Among potential applications of OFDI could be diagnosis of Barrett's esophagus, a precursor to esophageal cancer that can be identified with OCT, provided the affected tissue is scanned. The researchers estimate that the esophageal scan conducted in this study could be reduced from six minutes to less than one with more powerful computer processing. Another major application would be examining coronary arteries for the vulnerable plaques believed most likely to rupture and produce heart attacks. A 2005 study from the MGH cardiology division found that OCT could identify vulnerable plaques in symptomatic patients, and the OCT-developed scanning criteria could be used with OFDI to further study the vulnerable plaque hypothesis and potentially to diagnose dangerous plaques and guide their treatment.

The MGH-Wellman researchers also anticipate extending the technology's capabilities into other fields.

"One of the most exciting concepts would be to directly link OFDI with the delivery of therapy, such as laser treatment for early cancer," said Bouma, an associate professor of dermatology at Harvard Medical School. "Our hope is that, thorough one minimally invasive probe, clinicians will be able to diagnose and precisely treat diseased tissue while sparing adjacent healthy tissue."
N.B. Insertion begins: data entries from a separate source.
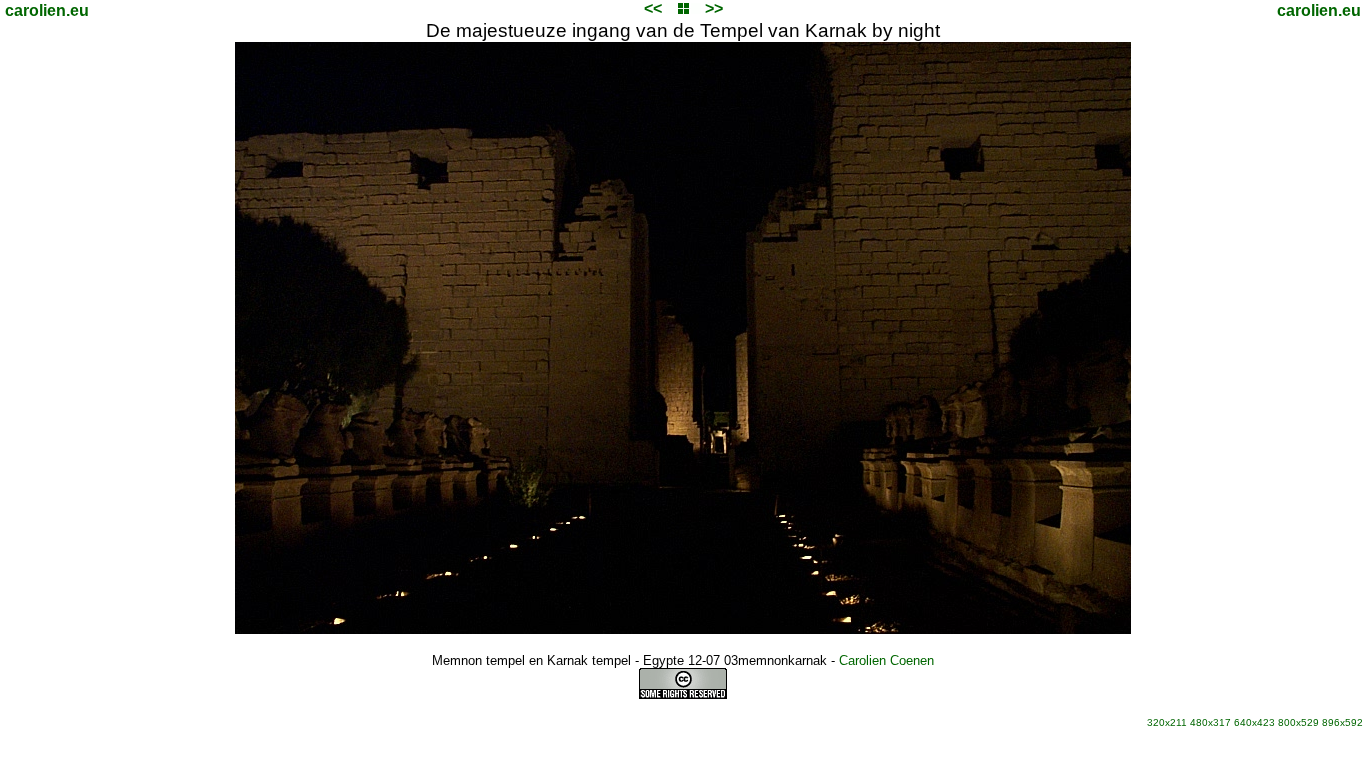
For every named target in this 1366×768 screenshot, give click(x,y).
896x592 (1342, 722)
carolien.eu (47, 10)
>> (714, 8)
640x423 (1254, 722)
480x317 (1210, 722)
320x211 (1167, 722)
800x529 (1298, 722)
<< (653, 8)
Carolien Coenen (886, 660)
A National Institutes of Health-funded clinical trial of OFDI to monitor patients with Barrett's esophagus is currently underway at MGH, and a trial of potential cardiovascular applications should start up within the coming weeks. The current study was supported by grants from the National Institutes of Health and from the Terumo Corp., which has licensed cardiovascular applications of OFDI. MGH said it is seeking an industrial partner to develop the gastrointestinal applications. Several of the study's authors hold patents related to aspects of OFDI technology.